Kevin Kolbye, un ancien agent spécial du FBI qui a travaillé sur de nombreuses affaires de swatting et qui est ensuite devenu chef adjoint de la police d’Arlington, au Texas, a déclaré à NBC News que « la plupart de ces swatting sont appelés « faux rapport de police » ou pourraient être une « menace terroriste ». Beaucoup d’entre eux ne sont pas des données qui sont regroupées là où nous avons un véritable objectif national. »
Il a également déclaré à The Economist que le nombre de cas de swatting est en hausse, passant d’environ 400 cas en 2011 à plus de 1 000 en 2019.
Comment prévenir le swatting
Le swatting est une technique difficile à prévenir tant qu’il existe des équipes d’intervention policières lourdement armées ayant pour mission de répondre à une demande d’aide urgente. Il y a cependant eu un certain nombre de tentatives pour résoudre le problème, en l’abordant sous différents angles.
Une méthode pour réduire les attaques de swatting consiste à sensibiliser les victimes potentielles à cette pratique et à leur expliquer les bonnes techniques d’hygiène d’identité en ligne. En substance, ce sont certaines des mêmes techniques qui seraient utilisées pour prévenir le doxing : si vous ne pouvez pas être doxé, vous ne pouvez pas être swatté. Toute personne devrait au moins s’assurer que son adresse ou son numéro de téléphone ne sont pas facilement accessibles par une simple recherche sur Google. Cloudflare souligne que les joueurs en ligne en particulier – qui sont souvent jeunes et peuvent être quelque peu naïfs sur les questions de confidentialité – doivent veiller à ne pas révéler d’informations potentiellement identifiables sur les forums de discussion ou de jeu, car le swatting est encore courant dans les communautés de joueurs. Pour plus de confidentialité, les joueurs peuvent se connecter à Internet via un VPN pour cacher leur adresse IP, qu’un doxer déterminé pourrait utiliser pour les retrouver.
Du côté des forces de l’ordre, des tentatives ont été faites pour sensibiliser les opérateurs du 911 à l’existence du swatting afin qu’ils soient sur leurs gardes face à cette pratique. Un guide mis en place par la National Emergency Number Association offre quelques conseils, mais note que « Initialement, ces appels ne peuvent pas être différenciés des incidents réels. Il faut traiter ces appels comme un appel normal, en suivant les procédures opérationnelles standard existantes ». Elle exhorte les opérateurs à garder l’appelant en ligne aussi longtemps que possible ; « poser des questions spécifiques et comparer la réponse aux informations fournies précédemment peut être utile. »

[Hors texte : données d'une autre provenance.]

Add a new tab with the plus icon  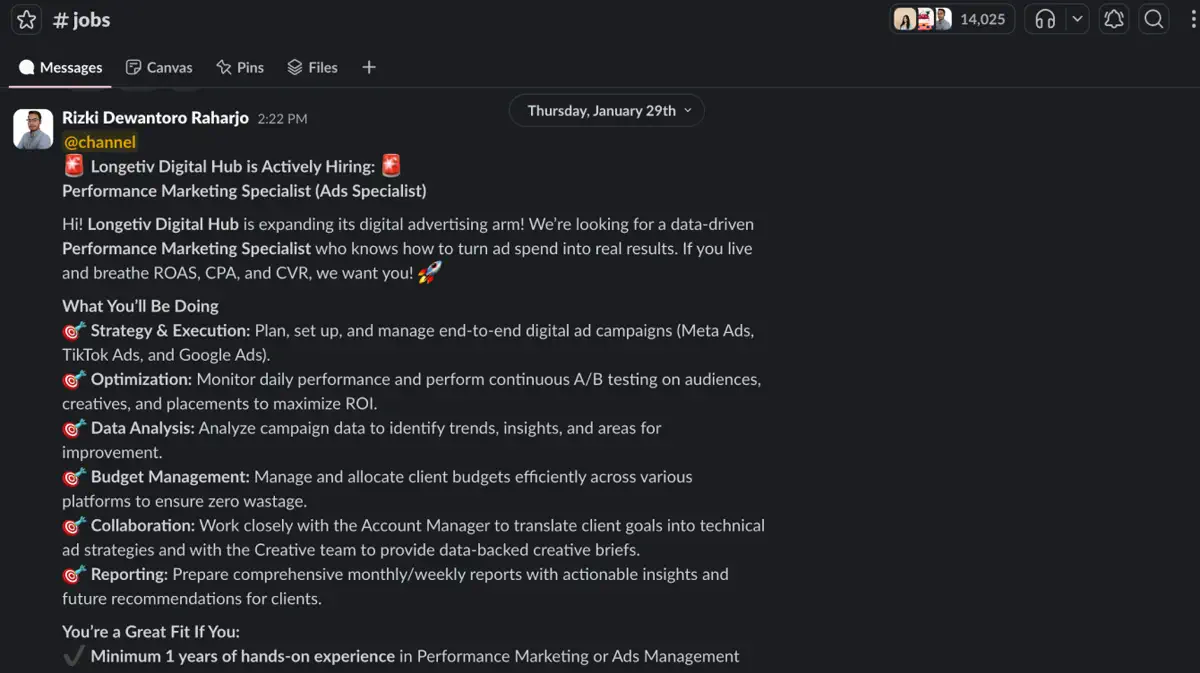(368, 67)
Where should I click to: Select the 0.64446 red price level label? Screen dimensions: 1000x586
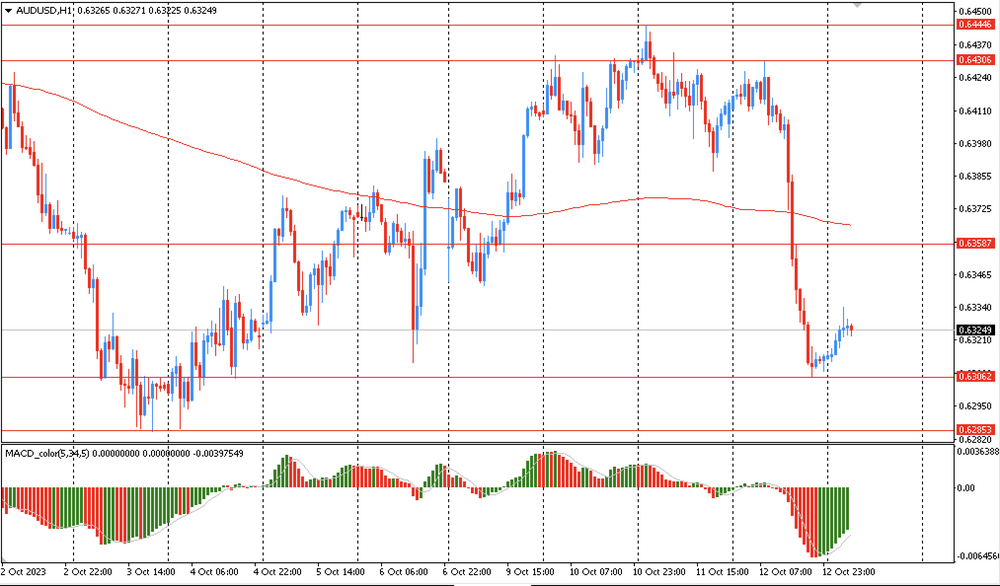click(974, 25)
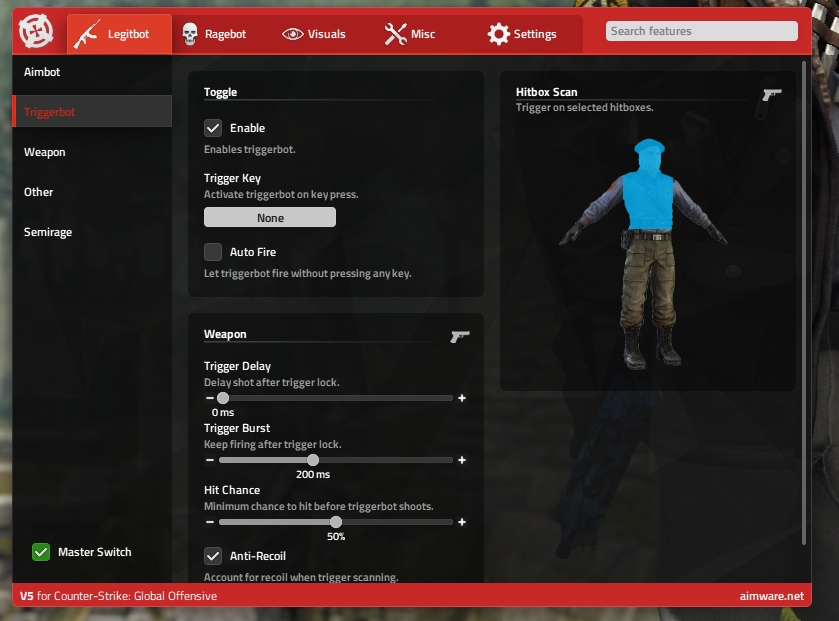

Un service de police prend des mesures supplémentaires pour être proactif. La ville de Seattle permet à ceux qui s’inquiètent d’être victimes de swatts d’enregistrer leurs préoccupations. Bien que cela n’empêchera pas une équipe de swat d’être envoyée à une adresse enregistrée, cela rendra les agents des forces de l’ordre plus conscients, en allant dans la situation, qu’ils peuvent avoir affaire à un canular potentiel.